On ARM systems the code which deals with virtualising the GIC
distributor would, under various circumstances, log messages on a
guest accessible code path without appropriate rate limiting.
A malicious guest could cause repeated logging to the hypervisor
console, leading to a Denial of Service attack.
Xen 4.4 and later systems running on ARM hardware are vulnerable.
x86 systems are not affected.
The problematic log messages are issued with priority Warning.
Therefore they can be rate limited by adding "loglvl=error/warning" to the
hypervisor command line or suppressed entirely by adding "loglvl=error".
Applying the attached patch(es) resolves this issue.
This issue did not affect the versions of xen as shipped with Red Hat Enterprise Linux 5.
Red Hat would like to thank the Xen for reporting this issue. Upstream acknowledges Julien Grall as the original reporter.

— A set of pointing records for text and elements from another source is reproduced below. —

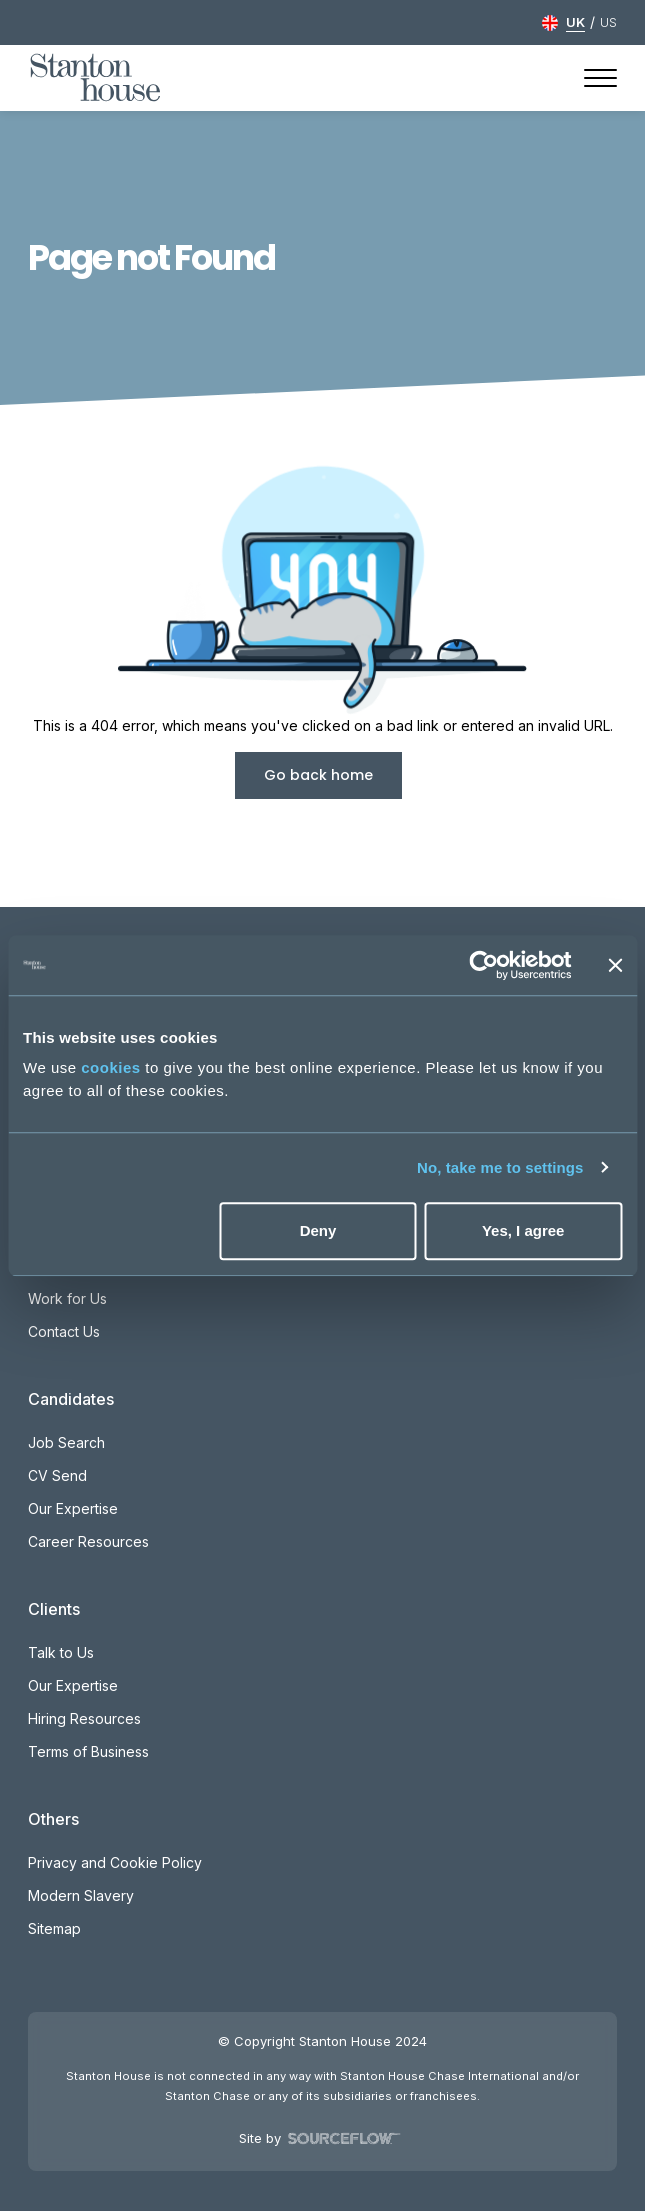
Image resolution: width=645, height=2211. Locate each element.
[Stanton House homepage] (95, 78)
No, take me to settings (500, 1167)
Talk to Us (61, 1652)
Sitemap (54, 1928)
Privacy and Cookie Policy (115, 1862)
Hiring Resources (84, 1718)
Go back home (318, 775)
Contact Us (64, 1331)
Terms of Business (88, 1751)
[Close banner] (615, 965)
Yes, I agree (523, 1230)
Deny (318, 1230)
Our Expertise (73, 1508)
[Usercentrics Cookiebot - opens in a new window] (483, 965)
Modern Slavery (81, 1895)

Created attachment 985562 [details]
Created attachment 985563 [details]
Created attachment 985564 [details]
Fedora isn't affected as we haven't yet built xen on ARM. The patches have however been applied to xen-4.5.0-1.fc22 and the other Fedora versions will have patched code when xen-4.4.2 and xen-4.3.4 (currently both at -rc1) are released.

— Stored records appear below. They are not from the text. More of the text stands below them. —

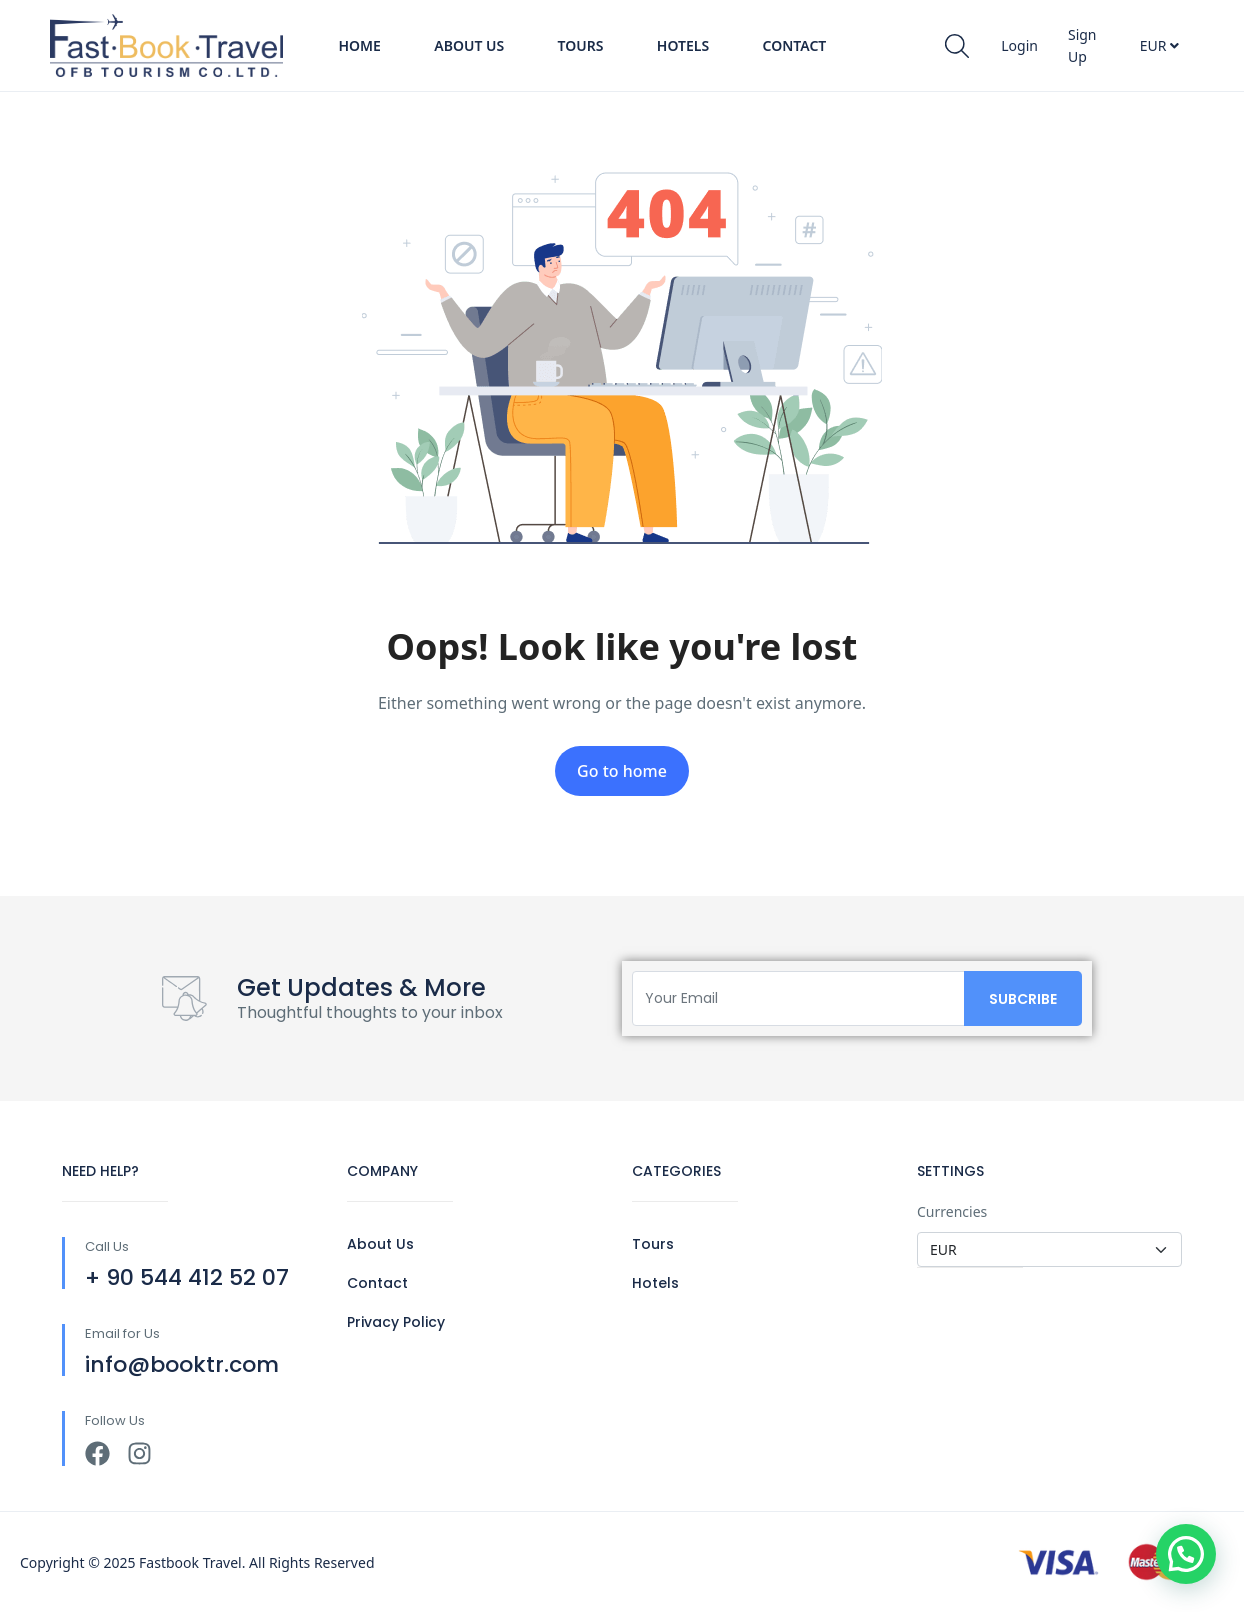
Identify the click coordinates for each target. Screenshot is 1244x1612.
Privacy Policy (396, 1322)
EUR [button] (1159, 45)
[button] (1186, 1554)
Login (1019, 45)
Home (359, 45)
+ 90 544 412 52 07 (187, 1277)
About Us (469, 45)
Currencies (952, 1211)
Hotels (683, 45)
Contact (795, 45)
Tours (581, 45)
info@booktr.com (182, 1364)
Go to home (622, 771)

Common Vulnerabilities and Exposures assigned an identifier CVE-2015-1563 to
the following vulnerability:
The ARM GIC distributor virtualization in Xen 4.4.x and 4.5.x allows
local guests to cause a denial of service by causing a large number
messages to be logged.
xen-4.4.1-16.fc21 has been pushed to the Fedora 21 stable repository. If problems still persist, please make note of it in this bug report.